WHAT YOU HAVE TO DO
Print each line from the start of the records below up through the line where "PRIMEIROS ANOS DE" is found, exactly as given.

SUPPLIED DATA
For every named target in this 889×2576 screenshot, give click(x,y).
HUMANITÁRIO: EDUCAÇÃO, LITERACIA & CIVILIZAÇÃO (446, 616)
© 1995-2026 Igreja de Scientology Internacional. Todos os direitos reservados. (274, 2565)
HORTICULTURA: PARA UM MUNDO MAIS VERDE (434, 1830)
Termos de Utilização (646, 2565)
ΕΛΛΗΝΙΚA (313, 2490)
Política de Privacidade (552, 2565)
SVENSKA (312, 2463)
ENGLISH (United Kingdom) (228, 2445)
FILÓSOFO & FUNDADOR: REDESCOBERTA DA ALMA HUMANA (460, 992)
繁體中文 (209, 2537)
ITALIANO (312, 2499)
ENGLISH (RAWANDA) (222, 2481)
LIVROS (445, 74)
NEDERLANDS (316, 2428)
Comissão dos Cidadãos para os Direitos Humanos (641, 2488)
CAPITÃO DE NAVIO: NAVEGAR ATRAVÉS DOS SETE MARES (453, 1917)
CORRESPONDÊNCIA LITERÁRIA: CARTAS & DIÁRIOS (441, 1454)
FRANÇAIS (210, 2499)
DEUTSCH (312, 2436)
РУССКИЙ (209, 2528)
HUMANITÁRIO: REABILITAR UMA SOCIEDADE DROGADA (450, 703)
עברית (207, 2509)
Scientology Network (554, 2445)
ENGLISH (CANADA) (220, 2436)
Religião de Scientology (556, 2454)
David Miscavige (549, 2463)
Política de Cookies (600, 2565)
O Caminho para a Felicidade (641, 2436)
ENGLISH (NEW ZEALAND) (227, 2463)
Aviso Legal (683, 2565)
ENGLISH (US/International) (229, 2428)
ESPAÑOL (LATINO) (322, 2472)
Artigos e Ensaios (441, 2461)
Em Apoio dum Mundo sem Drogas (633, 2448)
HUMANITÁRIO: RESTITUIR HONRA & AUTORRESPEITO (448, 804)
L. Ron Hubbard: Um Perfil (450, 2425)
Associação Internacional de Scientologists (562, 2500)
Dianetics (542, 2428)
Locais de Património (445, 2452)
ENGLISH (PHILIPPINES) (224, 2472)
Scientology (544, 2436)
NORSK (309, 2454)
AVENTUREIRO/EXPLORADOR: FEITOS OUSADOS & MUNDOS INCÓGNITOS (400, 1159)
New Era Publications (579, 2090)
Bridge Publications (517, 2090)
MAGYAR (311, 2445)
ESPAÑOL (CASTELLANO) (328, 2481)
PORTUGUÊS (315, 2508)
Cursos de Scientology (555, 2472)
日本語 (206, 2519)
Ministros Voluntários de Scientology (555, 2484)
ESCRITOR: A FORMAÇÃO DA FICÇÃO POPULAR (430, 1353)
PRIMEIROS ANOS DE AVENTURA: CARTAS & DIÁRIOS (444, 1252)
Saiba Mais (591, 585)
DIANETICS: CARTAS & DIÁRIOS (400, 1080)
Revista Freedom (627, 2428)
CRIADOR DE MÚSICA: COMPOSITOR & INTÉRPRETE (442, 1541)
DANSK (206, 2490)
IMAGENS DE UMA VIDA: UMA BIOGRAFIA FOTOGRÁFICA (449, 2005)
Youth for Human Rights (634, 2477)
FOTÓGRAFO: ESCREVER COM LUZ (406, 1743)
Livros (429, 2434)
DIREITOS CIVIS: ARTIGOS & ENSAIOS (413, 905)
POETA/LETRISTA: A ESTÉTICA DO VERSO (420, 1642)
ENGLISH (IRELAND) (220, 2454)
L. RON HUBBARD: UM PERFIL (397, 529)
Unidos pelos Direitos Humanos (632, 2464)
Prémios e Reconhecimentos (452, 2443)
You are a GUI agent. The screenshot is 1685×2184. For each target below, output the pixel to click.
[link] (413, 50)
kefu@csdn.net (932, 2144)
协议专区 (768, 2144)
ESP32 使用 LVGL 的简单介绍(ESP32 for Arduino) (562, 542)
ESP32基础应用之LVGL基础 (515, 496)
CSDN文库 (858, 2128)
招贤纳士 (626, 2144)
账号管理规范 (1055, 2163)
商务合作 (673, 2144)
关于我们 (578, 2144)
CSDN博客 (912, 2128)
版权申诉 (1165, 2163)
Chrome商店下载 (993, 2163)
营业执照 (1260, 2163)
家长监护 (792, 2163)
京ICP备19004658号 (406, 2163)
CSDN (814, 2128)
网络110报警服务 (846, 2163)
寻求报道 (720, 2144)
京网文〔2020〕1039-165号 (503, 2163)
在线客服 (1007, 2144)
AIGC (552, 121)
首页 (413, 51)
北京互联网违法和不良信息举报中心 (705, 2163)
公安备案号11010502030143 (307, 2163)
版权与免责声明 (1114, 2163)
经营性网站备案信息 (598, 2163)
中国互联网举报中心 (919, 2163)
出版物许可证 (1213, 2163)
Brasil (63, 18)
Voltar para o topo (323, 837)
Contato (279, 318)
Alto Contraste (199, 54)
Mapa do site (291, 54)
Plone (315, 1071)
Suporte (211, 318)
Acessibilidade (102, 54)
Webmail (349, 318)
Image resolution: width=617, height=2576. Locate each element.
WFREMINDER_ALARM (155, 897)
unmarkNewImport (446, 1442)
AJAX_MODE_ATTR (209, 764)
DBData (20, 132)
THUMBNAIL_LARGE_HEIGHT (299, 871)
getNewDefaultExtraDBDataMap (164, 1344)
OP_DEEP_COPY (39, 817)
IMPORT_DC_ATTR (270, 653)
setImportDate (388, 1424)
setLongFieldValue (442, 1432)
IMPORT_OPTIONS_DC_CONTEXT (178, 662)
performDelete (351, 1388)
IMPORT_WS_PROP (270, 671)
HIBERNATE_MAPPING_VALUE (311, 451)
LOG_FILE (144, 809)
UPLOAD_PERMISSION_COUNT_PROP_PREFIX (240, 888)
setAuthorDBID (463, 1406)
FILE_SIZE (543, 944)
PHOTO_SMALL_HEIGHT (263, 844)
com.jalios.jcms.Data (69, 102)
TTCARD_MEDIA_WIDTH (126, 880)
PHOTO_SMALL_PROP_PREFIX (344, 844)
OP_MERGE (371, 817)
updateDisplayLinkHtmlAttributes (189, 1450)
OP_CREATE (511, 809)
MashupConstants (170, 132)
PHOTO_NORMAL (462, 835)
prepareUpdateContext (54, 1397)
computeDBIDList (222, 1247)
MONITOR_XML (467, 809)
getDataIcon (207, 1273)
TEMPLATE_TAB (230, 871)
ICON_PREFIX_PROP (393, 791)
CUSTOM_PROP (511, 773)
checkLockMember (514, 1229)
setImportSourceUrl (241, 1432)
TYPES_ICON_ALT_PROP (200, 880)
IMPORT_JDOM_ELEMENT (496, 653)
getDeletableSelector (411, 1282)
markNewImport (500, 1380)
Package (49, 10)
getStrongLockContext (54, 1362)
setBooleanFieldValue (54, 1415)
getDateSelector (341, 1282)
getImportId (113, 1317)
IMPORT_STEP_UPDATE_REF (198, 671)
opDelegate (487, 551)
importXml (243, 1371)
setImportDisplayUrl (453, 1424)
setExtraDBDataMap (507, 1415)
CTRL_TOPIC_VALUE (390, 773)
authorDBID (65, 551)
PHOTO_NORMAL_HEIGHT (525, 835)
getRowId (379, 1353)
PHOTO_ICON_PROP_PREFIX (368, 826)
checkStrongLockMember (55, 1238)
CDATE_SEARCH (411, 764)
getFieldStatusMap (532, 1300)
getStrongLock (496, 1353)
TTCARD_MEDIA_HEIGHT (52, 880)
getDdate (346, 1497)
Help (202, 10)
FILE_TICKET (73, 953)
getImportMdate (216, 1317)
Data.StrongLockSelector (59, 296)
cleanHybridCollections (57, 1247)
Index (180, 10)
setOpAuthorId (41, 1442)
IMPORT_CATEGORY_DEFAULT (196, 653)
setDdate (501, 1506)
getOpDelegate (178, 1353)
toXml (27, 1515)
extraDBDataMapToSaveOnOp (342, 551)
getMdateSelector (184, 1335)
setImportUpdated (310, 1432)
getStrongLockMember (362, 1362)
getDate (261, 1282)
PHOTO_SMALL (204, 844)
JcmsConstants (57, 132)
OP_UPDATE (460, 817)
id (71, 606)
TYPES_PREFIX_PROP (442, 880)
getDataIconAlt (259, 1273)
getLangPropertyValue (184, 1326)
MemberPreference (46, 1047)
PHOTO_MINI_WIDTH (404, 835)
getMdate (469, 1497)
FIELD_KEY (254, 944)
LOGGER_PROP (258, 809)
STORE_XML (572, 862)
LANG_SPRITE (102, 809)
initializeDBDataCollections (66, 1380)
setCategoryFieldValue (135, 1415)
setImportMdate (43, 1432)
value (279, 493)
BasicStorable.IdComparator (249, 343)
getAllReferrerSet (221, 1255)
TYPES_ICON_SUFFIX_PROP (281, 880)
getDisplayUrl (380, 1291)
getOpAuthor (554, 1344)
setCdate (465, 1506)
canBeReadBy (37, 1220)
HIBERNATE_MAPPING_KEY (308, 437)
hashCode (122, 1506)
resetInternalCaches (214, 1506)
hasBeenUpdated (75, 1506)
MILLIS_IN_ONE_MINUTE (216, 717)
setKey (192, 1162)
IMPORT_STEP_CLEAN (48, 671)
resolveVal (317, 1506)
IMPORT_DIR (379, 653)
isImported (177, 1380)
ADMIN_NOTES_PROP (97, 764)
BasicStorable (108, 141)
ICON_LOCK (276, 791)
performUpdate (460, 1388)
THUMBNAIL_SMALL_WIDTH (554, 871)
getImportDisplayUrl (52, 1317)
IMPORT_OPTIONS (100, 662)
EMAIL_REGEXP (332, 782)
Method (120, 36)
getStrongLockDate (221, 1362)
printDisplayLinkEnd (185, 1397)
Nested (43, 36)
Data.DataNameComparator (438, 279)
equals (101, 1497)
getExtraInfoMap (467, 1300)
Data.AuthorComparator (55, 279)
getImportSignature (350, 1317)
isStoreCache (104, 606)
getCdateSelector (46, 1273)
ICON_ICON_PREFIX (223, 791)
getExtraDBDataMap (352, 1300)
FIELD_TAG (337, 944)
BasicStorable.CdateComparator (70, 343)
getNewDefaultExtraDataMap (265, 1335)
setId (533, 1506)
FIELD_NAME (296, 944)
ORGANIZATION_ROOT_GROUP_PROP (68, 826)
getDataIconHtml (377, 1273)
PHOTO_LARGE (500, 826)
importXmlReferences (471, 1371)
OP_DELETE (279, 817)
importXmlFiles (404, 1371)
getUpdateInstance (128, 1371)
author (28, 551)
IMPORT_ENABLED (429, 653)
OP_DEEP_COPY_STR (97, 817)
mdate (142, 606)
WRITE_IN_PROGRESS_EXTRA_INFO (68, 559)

WRITTEN RESPONSE
For every named target in this 889×2576 screenshot, give click(x,y).
HUMANITÁRIO: EDUCAÇÃO, LITERACIA & CIVILIZAÇÃO (446, 616)
© 1995-2026 Igreja de Scientology Internacional. Todos os direitos reservados. (274, 2565)
HORTICULTURA: PARA UM MUNDO MAIS VERDE (434, 1830)
Termos de Utilização (646, 2565)
ΕΛΛΗΝΙΚA (313, 2490)
Política de Privacidade (552, 2565)
SVENSKA (312, 2463)
ENGLISH (United Kingdom) (228, 2445)
FILÓSOFO & FUNDADOR: REDESCOBERTA DA ALMA HUMANA (460, 992)
繁體中文 (209, 2537)
ITALIANO (312, 2499)
ENGLISH (RAWANDA) (222, 2481)
LIVROS (445, 74)
NEDERLANDS (316, 2428)
Comissão dos Cidadãos para os Direitos Humanos (641, 2488)
CAPITÃO DE NAVIO: NAVEGAR ATRAVÉS DOS SETE MARES (453, 1917)
CORRESPONDÊNCIA LITERÁRIA: CARTAS & DIÁRIOS (441, 1454)
FRANÇAIS (210, 2499)
DEUTSCH (312, 2436)
РУССКИЙ (209, 2528)
HUMANITÁRIO: REABILITAR UMA SOCIEDADE DROGADA (450, 703)
עברית (207, 2509)
Scientology Network (554, 2445)
ENGLISH (CANADA) (220, 2436)
Religião de Scientology (556, 2454)
David Miscavige (549, 2463)
Política de Cookies (600, 2565)
O Caminho para a Felicidade (641, 2436)
ENGLISH (NEW ZEALAND) (227, 2463)
Aviso Legal (683, 2565)
ENGLISH (US/International) (229, 2428)
ESPAÑOL (LATINO) (322, 2472)
Artigos e Ensaios (441, 2461)
Em Apoio dum Mundo sem Drogas (633, 2448)
HUMANITÁRIO: RESTITUIR HONRA & AUTORRESPEITO (448, 804)
L. Ron Hubbard: Um Perfil (450, 2425)
Associação Internacional de Scientologists (562, 2500)
Dianetics (542, 2428)
Locais de Património (445, 2452)
ENGLISH (PHILIPPINES) (224, 2472)
Scientology (544, 2436)
NORSK (309, 2454)
AVENTUREIRO/EXPLORADOR: FEITOS OUSADOS & MUNDOS INCÓGNITOS (400, 1159)
New Era Publications (579, 2090)
Bridge Publications (517, 2090)
MAGYAR (311, 2445)
ESPAÑOL (CASTELLANO) (328, 2481)
PORTUGUÊS (315, 2508)
Cursos de Scientology (555, 2472)
日本語 (206, 2519)
Ministros Voluntários de Scientology (555, 2484)
ESCRITOR: A FORMAÇÃO DA FICÇÃO POPULAR (430, 1353)
PRIMEIROS ANOS DE AVENTURA: CARTAS & DIÁRIOS (444, 1252)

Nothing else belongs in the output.